Sunday, 6 February 2011

Seoul sojourn

Thanks to Lunar New Year - which isn't even a holiday I've really been aware of in the past - we got three days off work this past week, and decided to take advantage of this fact to gad about in Seoul for a while. We took the bus early on Wednesday morning, arrived in Seoul three hours and fifty minutes later, and did quite a lot of things. This is going to be a long post, so get yourself ready.

The first thing we did, after dropping our stuff off at the hotel, was head to Craftworks Taphouse in Itaewon for lunch. The Taphouse had been recommended to us as a place which served draft ale, so Tom in particular was very keen. We were tired and hungry after the journey, and desperate for some interaction with native English speakers, so were completely unashamed to go there and eat cheeseburgers.

After a while, we decided to head for the Seoul Museum of History, accessible via Gwanghwamun subway station. On leaving the station, we saw this:

We headed a bit closer...

And found a statue of King Sejong, commonly called the "Great King." In the fifteenth century, he invented Hangul, the Korean alphabet, which is (in my experience, which involves Japanese, Chinese and now Korean) the easiest writing system in the Far East.

Behind this statue, doors were set into the plinth, and you could head into and under the statue to a museum all about Sejong. We found this by the front door:

 Christmas tree = Lunar New Year. Sure, okay.

We saw a Korean musical instrument.

And this was an astronomical model of some sort. The fairy lights above were arranged in constellations, and you could press buttons to show which constellations were visible in which seasons. Below that was a large bowl decorated with drawings of gods and so on.

There was a camera machine. Tom enjoyed it.

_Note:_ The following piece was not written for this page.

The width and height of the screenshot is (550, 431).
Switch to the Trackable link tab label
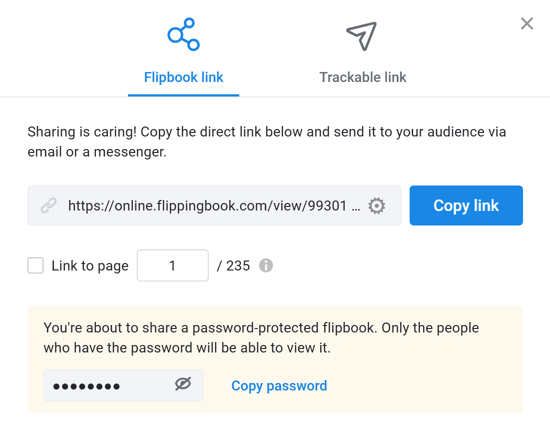[363, 77]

This says "Scientific and sonic 'Hangeul', a  symbol of Korea. Hangeul: the only letter system capable of expressing all sounds of the world." To which I respond, "bollocks." (Yes, that's how strongly I feel about this issue.) "There's no F in Korean. My name is transliterated as "Peu-ren-che-seu-ka." Bloody liars.

After a while wandering around the museum, we remembered our original goal and walked further down the road to the Seoul Museum of History. On the way, we saw a giant statue of a woman using some sort of hammer. I liked this very much.

There was a map engraved on the ground in front of the museum.


Unfortunately the museum was closed, so we headed over to Namsan Tower. You wouldn't believe it looking at this photo, but by this time it was getting quite dark, and I'd read that there was a light show at the tower every night and that Seoul from above, in the dark, was a view worth seeing.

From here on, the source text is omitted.